What's happening to men at this time? Well, interestingly their testosterone levels are actually falling – and testosterone has been linked, in studies, with financial risk-taking and career success in men. So at precisely the moment when men are ready to take their foot off the gas and slow down in their career, women are getting ready to rev up.
So there are no prizes for guessing why professional life ebbs and flows in the way that it does: it all makes perfect sense, providing you are male. But things could be different, and into the bargain we could get motherhood at a time that suits us better.
Suppose, just suppose, that a young woman like Rosie finds the man she wants to raise children with by her mid-twenties. She's got a degree by then, and maybe a postgraduate qualification: and she puts these on ice to have her babies. Eight years later, when her children are at school, she goes back into the workplace to start her career properly. Her workload builds, but not too quickly, because she still has parenting responsibilities, as does her partner. But as the years go by, her children need her less and she is able to achieve more.
By her mid-forties, she's at full throttle and her physiological make-up is working entirely to her advantage. She's more ruthless, more determined, more hard-nosed than she's ever been, and she has the time, the space and the drive to put these attributes to use and to get what she wants from the peak years of her career.
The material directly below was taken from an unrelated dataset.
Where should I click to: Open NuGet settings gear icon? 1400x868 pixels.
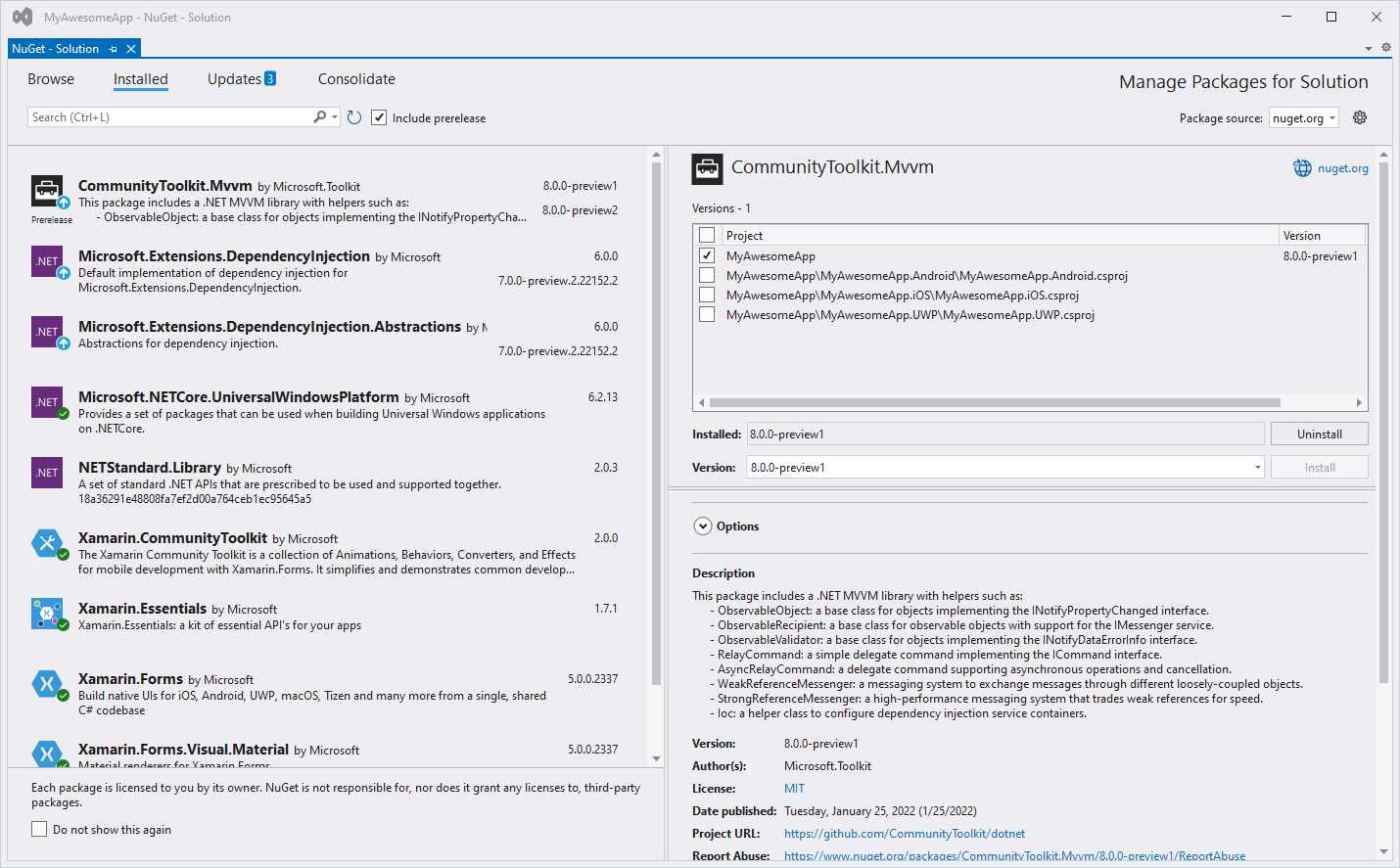(x=1360, y=117)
If Rosie does find herself in this position in 30 years' time, she'll be a lot luckier than many of my contemporaries. Many of the women I see around me today struggled through increasingly burdening careers in their thirties before accepting redundancy or a career break gratefully in their late thirties when a baby finally appeared. For a while they were happy to be out of the workplace, raising that child and perhaps another one or two . But now, in their late forties, their children are less needy and my friends are bored and unfulfilled. They feel they've got the energy and the enthusiasm to be taking on a challenge, but that challenge is nowhere to be seen.
In career terms, they're past it, just as in childbearing terms they were past it when they decided to try to conceive.
Could it be different? Sure it could, but we have to rewrite the rule book. It won't be easy, but there's a lot at stake. Early career/late babies spells – as is increasingly becoming obvious – problems and unhappiness for many women. Early babies/late career could, whisper it where you will, spread happiness and success.
Maybe Rosie and her friends really will turn the world around. And perhaps, just perhaps, they will manage to be the generation that really does have it all.